■ Work to complete
Please repeat each line from the one holding "You are a GUI" through the final line of the data, exactly as it stands, with no pictures.

(Dataset entries)
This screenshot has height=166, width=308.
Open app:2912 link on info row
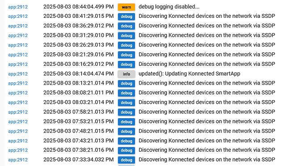(18, 74)
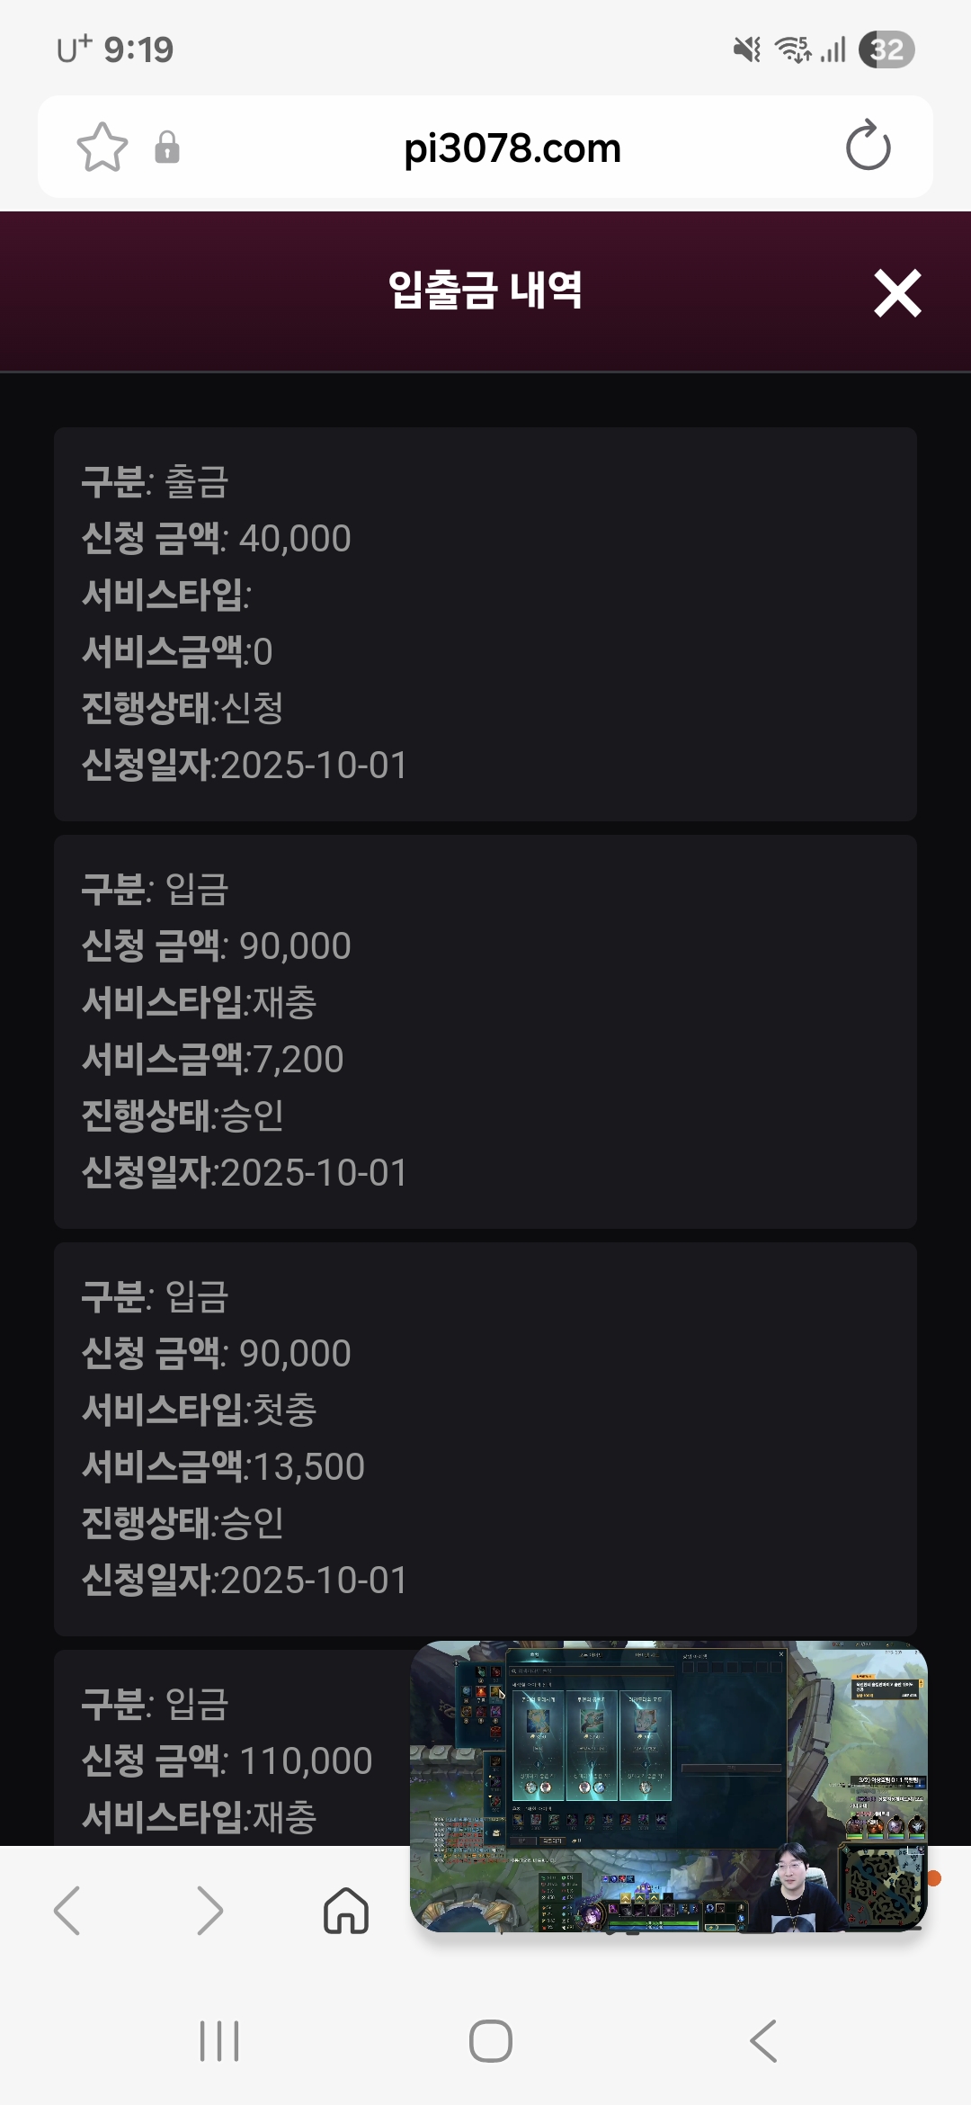
Task: Reload the pi3078.com page
Action: pyautogui.click(x=868, y=147)
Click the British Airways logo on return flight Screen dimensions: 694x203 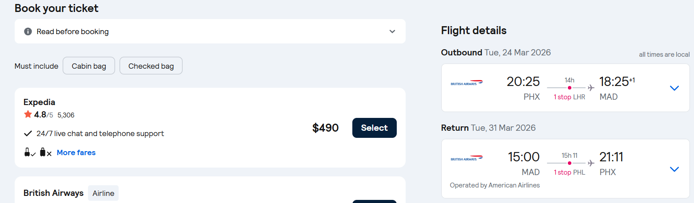(x=467, y=158)
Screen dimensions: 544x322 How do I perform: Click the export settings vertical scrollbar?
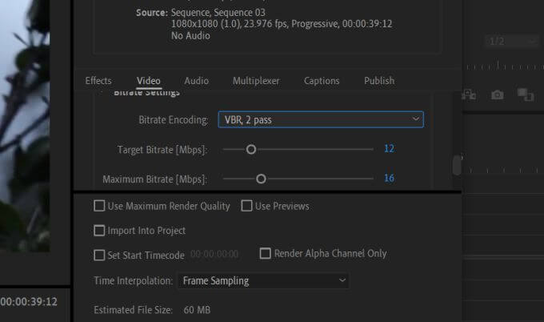coord(457,165)
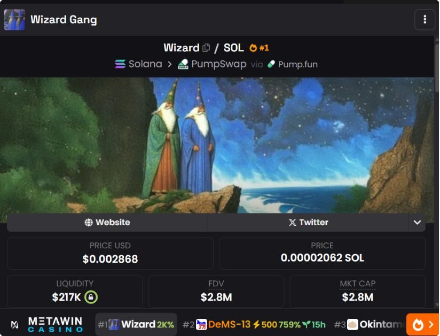440x336 pixels.
Task: Open the Twitter link
Action: [309, 223]
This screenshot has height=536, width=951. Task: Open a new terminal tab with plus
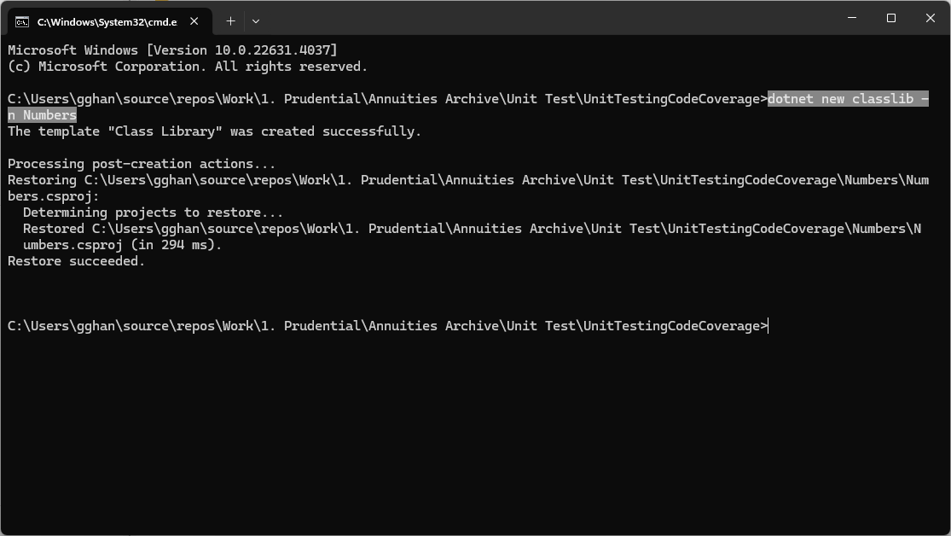tap(230, 21)
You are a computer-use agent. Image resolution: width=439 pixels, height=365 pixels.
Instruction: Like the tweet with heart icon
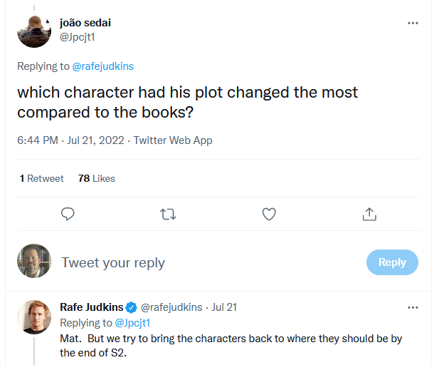(x=269, y=214)
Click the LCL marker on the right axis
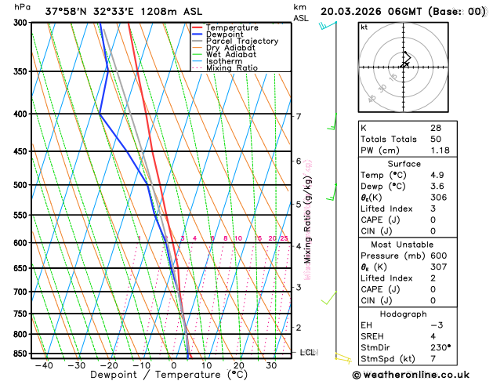 tap(307, 353)
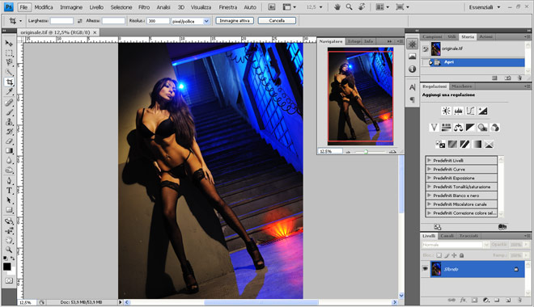
Task: Click the Navigator zoom slider
Action: coord(366,152)
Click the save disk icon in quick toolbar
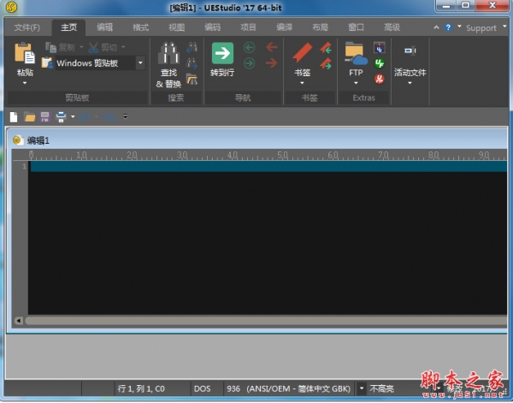This screenshot has height=403, width=513. (x=44, y=116)
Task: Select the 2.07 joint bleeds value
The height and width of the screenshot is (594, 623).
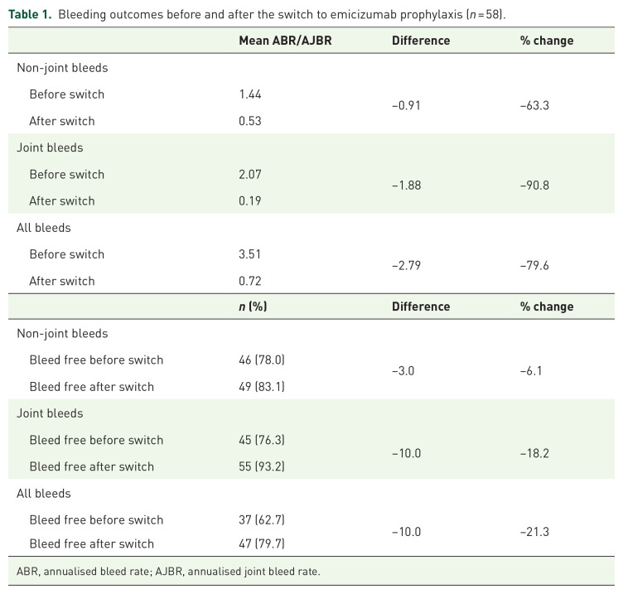Action: coord(251,174)
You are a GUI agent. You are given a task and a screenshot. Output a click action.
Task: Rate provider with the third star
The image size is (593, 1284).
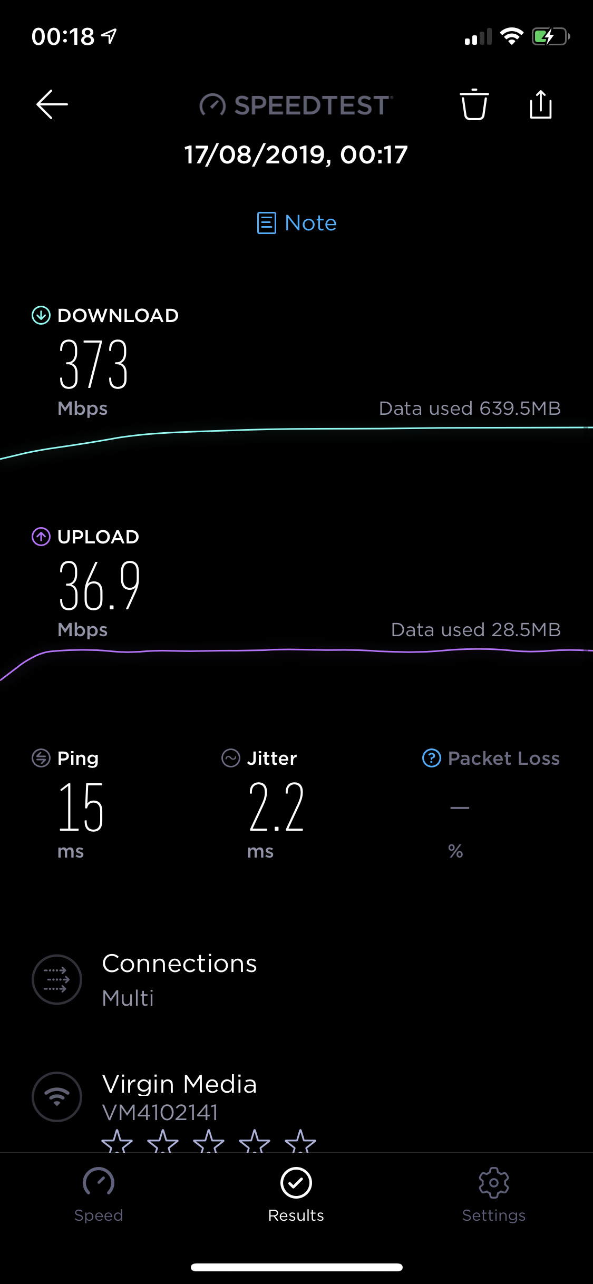coord(209,1141)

■ Expected answer
You are a GUI agent. You are given a task and a screenshot. Output a click action.
Task: Rate provider with the third star
The image size is (593, 1284).
coord(209,1141)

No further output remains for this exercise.